This is part of a series of reflections by Paul Sinclair, one of the managing directors of Mind Matters. Drawing on his experience in high-pressure environments and his training with Dr Gabor Maté, Paul writes with unflinching honesty about the patterns he sees in his work with clients and in his own life. In this piece, he reflects on his personal lessons learned from training with Gabor over the course of several years.
The Beginning Was Not the Beginning.
When I first began training with Dr Gabor Mate, the renowned trauma and addiction expert, it was not in a room lined with books and candles, but through the sterile intimacy of a screen. Our work was entirely online, a strangely modern portal to something profoundly ancient. The space between us was digital, but the process was unflinchingly human. And in that space, a war that had long been waged inside me began to lose its grip.It’s not the kind of war fought with guns, I wouldn’t know; we used torpedoes. I served aboard HMS Conqueror during the Falklands War, deep in the quiet, cold cathedrals of the sea.
That part of my life and my childhood shaped everything that came after. Sailor. Engineer. Therapist. Father. Husband. Patient. Plant medicine facilitator/healer. Each identity is a precision-made mask, worn long enough to forget it wasn’t the face beneath. I had brought all of them, a fractured council of selves, to learn under a man who had no interest in fixing anyone, only in witnessing.
Two and a half years later, I can say that truth won. Eventually. It wasn’t swift. It came in waves, silences, and uncomfortable moments of confrontation with my carefully curated image. You spend a lifetime armouring up and then find that the most painful part is learning to take it off without falling apart.
Trauma Has a Good Memory.
Dr Gabor Mate’s trauma-informed approach doesn’t deal in performance. He deals in presence. He doesn’t diagnose; he observes. And when he reflects you back to yourself, it’s disarming in the way only profound honesty can be.
Trauma, he says, is not what happens to you but what happens inside you as a result. That distinction changed everything. It moved the centre of gravity from the event to the self. Suddenly, the focus was not on the explosions in my past, literally and figuratively, but on the silence that followed them.
My childhood was frightening, lonely, disconnected, and mute in all the wrong places. Gabor helped me hear what was never said. He taught me that children don’t get traumatised because things happen, but because those things happen without comfort, without context, without someone to help them make sense of it.
The silence was the trauma. And silence, I discovered, has an impeccable memory.

•••

Tasks to complete
1. Shorten the paragraph of the reflection on training with Gabor Maté that begins "Trauma, he says," and keep its main facts.
2. Carry on the reflection on training with Gabor Maté from its last sentence.
You will not need the records.

(Collected data entries)
•••

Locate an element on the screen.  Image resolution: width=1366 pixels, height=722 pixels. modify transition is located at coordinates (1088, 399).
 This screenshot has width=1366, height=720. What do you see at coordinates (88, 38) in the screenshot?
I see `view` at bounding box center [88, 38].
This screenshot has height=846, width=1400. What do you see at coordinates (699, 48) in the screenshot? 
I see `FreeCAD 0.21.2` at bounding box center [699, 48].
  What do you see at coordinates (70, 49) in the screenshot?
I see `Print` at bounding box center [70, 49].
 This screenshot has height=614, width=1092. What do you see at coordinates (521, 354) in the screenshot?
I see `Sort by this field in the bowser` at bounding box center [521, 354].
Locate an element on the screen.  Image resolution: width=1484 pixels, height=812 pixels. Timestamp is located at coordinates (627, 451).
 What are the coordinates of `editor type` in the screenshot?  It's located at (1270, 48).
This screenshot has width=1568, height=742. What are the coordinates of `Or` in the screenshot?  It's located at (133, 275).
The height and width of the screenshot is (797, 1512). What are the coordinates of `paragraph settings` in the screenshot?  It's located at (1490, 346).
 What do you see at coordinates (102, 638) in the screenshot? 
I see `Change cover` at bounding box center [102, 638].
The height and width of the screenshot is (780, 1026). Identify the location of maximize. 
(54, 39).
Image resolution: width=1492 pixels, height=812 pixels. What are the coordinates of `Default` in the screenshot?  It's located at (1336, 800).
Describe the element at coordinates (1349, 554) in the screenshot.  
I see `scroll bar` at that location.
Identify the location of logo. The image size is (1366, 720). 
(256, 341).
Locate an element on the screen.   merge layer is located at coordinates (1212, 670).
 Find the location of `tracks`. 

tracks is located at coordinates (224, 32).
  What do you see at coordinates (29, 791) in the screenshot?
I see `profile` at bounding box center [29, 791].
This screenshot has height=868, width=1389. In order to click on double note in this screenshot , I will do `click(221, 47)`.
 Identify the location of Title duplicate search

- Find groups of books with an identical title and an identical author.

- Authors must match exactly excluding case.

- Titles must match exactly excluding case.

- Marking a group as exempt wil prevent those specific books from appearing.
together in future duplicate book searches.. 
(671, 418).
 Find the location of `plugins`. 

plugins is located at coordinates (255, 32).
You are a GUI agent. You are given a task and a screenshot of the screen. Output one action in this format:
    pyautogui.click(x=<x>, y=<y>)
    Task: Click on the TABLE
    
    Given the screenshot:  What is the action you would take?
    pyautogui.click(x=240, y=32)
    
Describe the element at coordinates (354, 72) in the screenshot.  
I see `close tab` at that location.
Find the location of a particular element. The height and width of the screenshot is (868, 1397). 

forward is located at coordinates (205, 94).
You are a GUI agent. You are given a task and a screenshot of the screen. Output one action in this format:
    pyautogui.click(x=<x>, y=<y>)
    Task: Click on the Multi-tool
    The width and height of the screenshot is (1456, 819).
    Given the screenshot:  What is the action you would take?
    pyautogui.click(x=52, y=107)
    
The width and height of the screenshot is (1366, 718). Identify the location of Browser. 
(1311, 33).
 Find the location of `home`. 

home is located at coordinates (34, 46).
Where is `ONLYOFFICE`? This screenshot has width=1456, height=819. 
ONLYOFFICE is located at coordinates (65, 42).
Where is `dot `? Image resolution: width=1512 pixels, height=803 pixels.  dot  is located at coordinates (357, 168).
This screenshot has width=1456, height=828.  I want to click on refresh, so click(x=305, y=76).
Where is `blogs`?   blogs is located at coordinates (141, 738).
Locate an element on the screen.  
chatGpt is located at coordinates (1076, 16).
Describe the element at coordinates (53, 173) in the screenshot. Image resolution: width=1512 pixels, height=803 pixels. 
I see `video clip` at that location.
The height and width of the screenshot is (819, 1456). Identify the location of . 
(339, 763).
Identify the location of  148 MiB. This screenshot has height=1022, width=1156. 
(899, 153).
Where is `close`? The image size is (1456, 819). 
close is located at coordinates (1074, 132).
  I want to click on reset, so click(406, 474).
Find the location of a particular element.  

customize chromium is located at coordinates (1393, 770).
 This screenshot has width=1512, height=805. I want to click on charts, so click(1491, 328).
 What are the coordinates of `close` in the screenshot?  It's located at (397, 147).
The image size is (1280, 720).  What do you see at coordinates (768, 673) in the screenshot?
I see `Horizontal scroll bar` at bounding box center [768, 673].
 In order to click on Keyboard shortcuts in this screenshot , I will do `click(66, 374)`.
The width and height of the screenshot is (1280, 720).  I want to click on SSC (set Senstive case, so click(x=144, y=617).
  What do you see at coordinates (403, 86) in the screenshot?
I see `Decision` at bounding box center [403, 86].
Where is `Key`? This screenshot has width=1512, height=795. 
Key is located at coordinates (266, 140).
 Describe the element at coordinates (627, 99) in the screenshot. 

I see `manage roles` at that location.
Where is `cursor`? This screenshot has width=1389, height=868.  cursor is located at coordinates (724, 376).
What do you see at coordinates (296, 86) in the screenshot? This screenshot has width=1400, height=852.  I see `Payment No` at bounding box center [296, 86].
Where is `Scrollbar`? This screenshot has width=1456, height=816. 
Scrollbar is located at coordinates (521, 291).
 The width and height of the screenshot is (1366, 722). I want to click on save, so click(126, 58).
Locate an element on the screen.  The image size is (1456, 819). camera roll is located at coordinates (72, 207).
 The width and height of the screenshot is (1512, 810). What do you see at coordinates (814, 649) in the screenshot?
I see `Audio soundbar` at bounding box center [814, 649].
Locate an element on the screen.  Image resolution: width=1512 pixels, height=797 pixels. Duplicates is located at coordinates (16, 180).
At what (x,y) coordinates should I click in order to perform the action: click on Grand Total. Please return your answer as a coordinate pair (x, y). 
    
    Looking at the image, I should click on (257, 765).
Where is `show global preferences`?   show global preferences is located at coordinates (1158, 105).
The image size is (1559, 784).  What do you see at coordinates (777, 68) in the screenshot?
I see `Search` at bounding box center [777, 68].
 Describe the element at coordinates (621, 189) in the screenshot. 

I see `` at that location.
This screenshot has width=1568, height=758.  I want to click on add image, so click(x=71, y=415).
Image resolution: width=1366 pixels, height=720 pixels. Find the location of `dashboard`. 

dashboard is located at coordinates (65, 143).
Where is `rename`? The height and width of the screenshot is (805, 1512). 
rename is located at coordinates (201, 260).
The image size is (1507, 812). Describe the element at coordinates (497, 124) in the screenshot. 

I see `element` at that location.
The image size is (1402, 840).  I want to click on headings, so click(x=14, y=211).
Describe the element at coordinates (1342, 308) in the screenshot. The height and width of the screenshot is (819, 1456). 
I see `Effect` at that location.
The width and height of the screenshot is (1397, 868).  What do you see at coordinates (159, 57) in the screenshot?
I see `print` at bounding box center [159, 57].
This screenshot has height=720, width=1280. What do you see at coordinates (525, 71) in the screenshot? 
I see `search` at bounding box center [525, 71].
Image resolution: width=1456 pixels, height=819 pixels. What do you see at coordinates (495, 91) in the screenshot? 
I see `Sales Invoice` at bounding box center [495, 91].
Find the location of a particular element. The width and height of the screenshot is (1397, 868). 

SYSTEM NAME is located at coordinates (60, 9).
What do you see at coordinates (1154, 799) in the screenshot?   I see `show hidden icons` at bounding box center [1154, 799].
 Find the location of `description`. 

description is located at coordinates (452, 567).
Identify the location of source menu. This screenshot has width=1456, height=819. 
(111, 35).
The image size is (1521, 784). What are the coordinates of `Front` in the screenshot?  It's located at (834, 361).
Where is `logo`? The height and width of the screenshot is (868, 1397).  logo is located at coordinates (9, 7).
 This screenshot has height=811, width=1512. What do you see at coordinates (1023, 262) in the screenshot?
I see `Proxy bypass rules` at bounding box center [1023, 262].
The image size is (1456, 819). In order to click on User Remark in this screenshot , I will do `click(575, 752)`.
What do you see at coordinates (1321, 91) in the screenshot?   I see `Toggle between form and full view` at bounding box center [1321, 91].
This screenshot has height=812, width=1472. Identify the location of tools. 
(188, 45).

•••

Responses by task
1. Trauma, he says, is not what happens to you but what happens inside you as a result. This distinction shifted the focus from the event to the self: from the literal and figurative explosions in my past to the silence that followed them.

2.
From the Submarine to the Therapy Room:
Military life taught me discipline, strategy, and emotional containment. There is a clarity in following orders, especially when your world is wrapped in steel and sunk beneath the ocean. But therapy isn’t war. Clients don’t need a commander. They need an empathetic witness, a co-navigator. That realisation was like learning to use a different nervous system.
Training with Gabor challenged me to drop the facade of the knowing therapist. I resented it at first. I had trained hard and earned my titles. But Gabor would repeatedly, gently, then not-so-gently remind me that credentials don’t make you safe. Presence does.
His teachings became my compass. “There is no healing without authenticity,” he said. I wrote it down. Underlined it. Fought it. Avoided it. And finally, slowly, began to live it.
Authenticity is expensive. It demands you risk the loss of approval. It unsettles the carefully balanced image you offer the world. But it is the only path that doesn’t lead you in circles.
Psychedelics as Portal, Not a Panacea:
In my work with psychedelic preparation, integration and plant medicines, I have sat with countless people meeting the raw, unfiltered parts of themselves. I have seen tears give way to laughter, seen walls crumble in the soft light of sacred space. And still, Gabor’s voice would follow me there: the medicine is not the only healer here. You both are, work together.
Without integration, the visions are just cinema. The real ceremony begins the morning after, in the conversations with your child, partner, and clients. Healing, Gabor says, is not a state. It’s a relationship with the self, with others, with truth.
I am not a shaman. How could I be? Shamans are not self-appointed. They are chosen by their tribes, trained over decades, and shaped by lineage. My role is humbler. I hold space. I listen. I honour the process. That humility, too, came from Gabor’s teachings, his reverence for the sacred, tempered always by scepticism of ego.
The Family That Shapes the Self:
Gabor’s lens is always relational. It is never just about the individual. It is about the system they grew within, the scripts they inherited, the roles they absorbed. His questions are simple, but never easy: Who did you have to become to be loved? Whose pain are you still carrying? What happened to you?
My family shaped me like water shapes rock. Slowly, silently, relentlessly. The need to prove, achieve, and protect wasn’t ambition. It was a strategy. A way to be seen, to be heard.
Working with Gabor helped me see my clients not as collections of symptoms but as people playing out ancient family dramas. It helped me soften towards my parents, not in naive forgiveness but deep understanding. They, too, were shaped. They, too, carried things they never chose.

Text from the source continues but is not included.